Sağlık hakkına sistematik engel
Sağlık hakkı ihlalleri raporun en çarpıcı bölümlerinden birini oluşturuyor. Hasta mahpusların hastaneye sevklerinin ertelendiği, ameliyatlarının iptal edildiği, kelepçeli muayene dayatması nedeniyle tedaviyi reddetmek zorunda kaldıkları bildiriliyor. Ağır hasta mahpuslar, Adli Tıp Kurumu’nun (ATK) cezaevinde kalabilir raporları nedeniyle tahliye edilmemekte; bu durum raporda “ölümcül bir ihmal zinciri” olarak tanımlanıyor.
Kötü muamele ve işkence
Mahpuslara yönelik fiziksel şiddet, çıplak arama, süngerli oda uygulamaları, sürekli ışık altında tutma, ters kelepçe ve tek kişilik hücrede tecrit gibi uygulamalar işkence ve kötü muamelenin göstergeleri olarak yer alıyor.
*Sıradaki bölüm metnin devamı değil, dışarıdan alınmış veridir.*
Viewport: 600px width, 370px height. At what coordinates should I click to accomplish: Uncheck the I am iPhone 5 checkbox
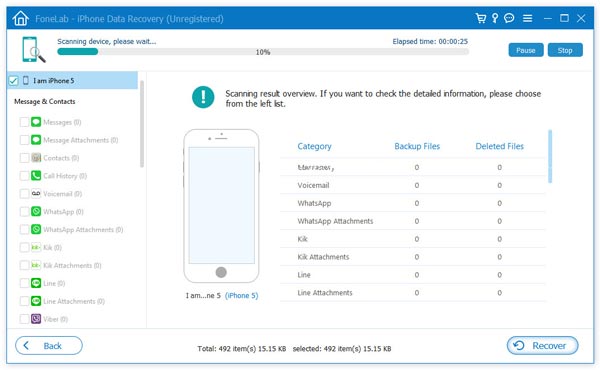[13, 81]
Keyfi sevkler ise mahpuslar için hem fiziki hem psikolojik bir ceza aracına dönüşmüş durumda.
Kadın mahpuslara yönelik cinsiyet temelli hak ihlalleri
Raporda kadın mahpuslara yönelik cinsiyet temelli ayrımcılık ve şiddet vurgulanıyor. Hamile kadınların kelepçeli muayeneye zorlandığı, lohusa kadınların sağlık hizmetlerine erişimde ciddi engellerle karşılaştığı, cezaevinde kalan çocuklar için uygun yaşam koşullarının sağlanmadığı ifade ediliyor.
Gazeteciler, akademisyenler, hak savunucuları hedefte
Rapor, cezaevlerinde yüzlerce gazeteci, akademisyen, avukat ve hak savunucusunun tutulduğunu ortaya koyuyor. Sosyal medya paylaşımları, haber içerikleri ve muhalif duruşları nedeniyle gözaltına alınan ve tutuklanan isimler basın özgürlüğü ve ifade hakkı açısından alarm verici bir tablo çiziyor.
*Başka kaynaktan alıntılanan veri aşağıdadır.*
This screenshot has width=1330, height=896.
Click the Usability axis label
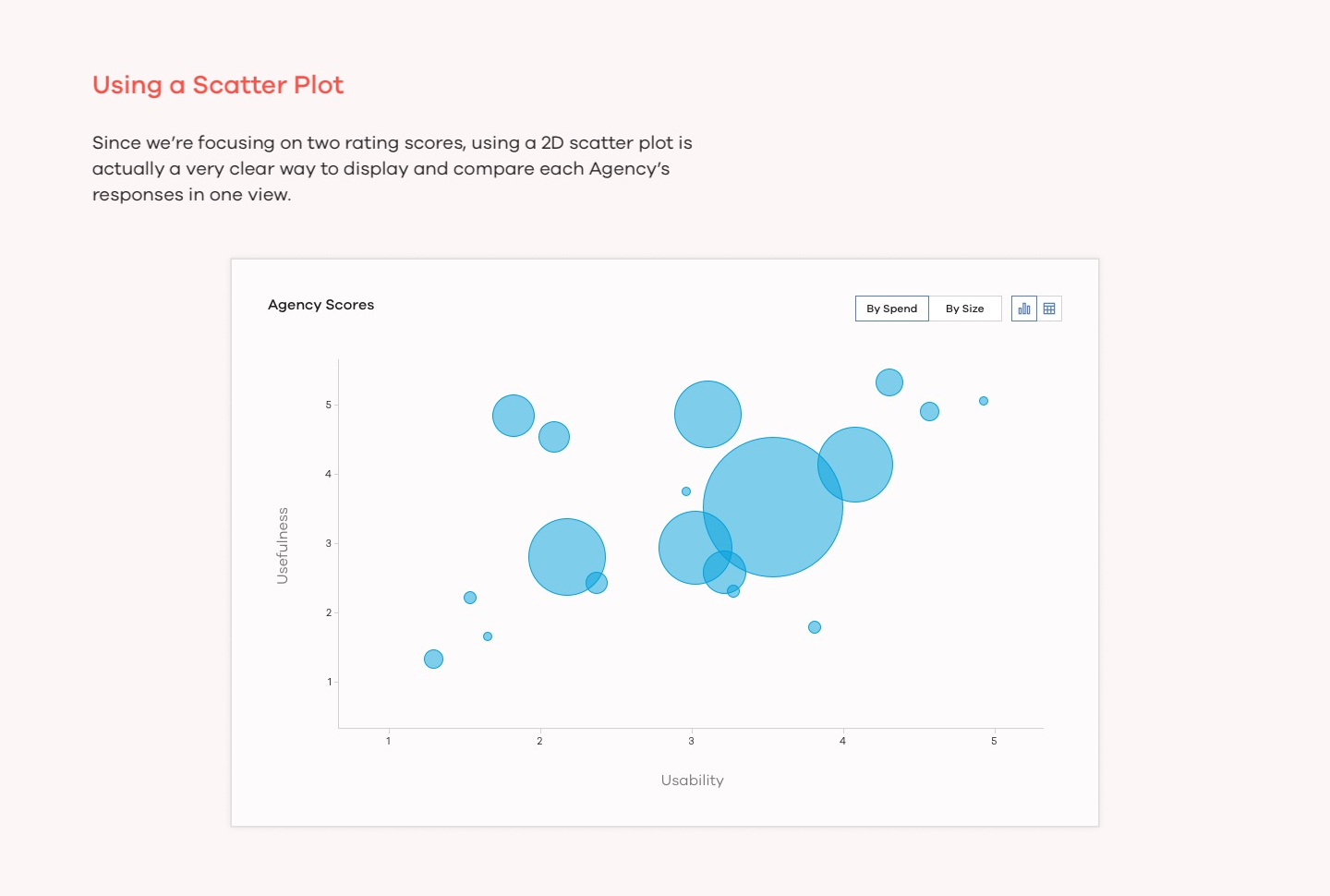click(x=692, y=781)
Uluslararası standartlardan uzaklaşma
Rapor, Türkiye'nin taraf olduğu uluslararası sözleşmelere rağmen ceza infaz sisteminde insan hakları standartlarının korunmadığını vurguluyor. Avrupa İnsan Hakları Sözleşmesi ve Birleşmiş Milletler’in Mandela Kuralları'na aykırı uygulamalar, sistematik hale gelmiş durumda.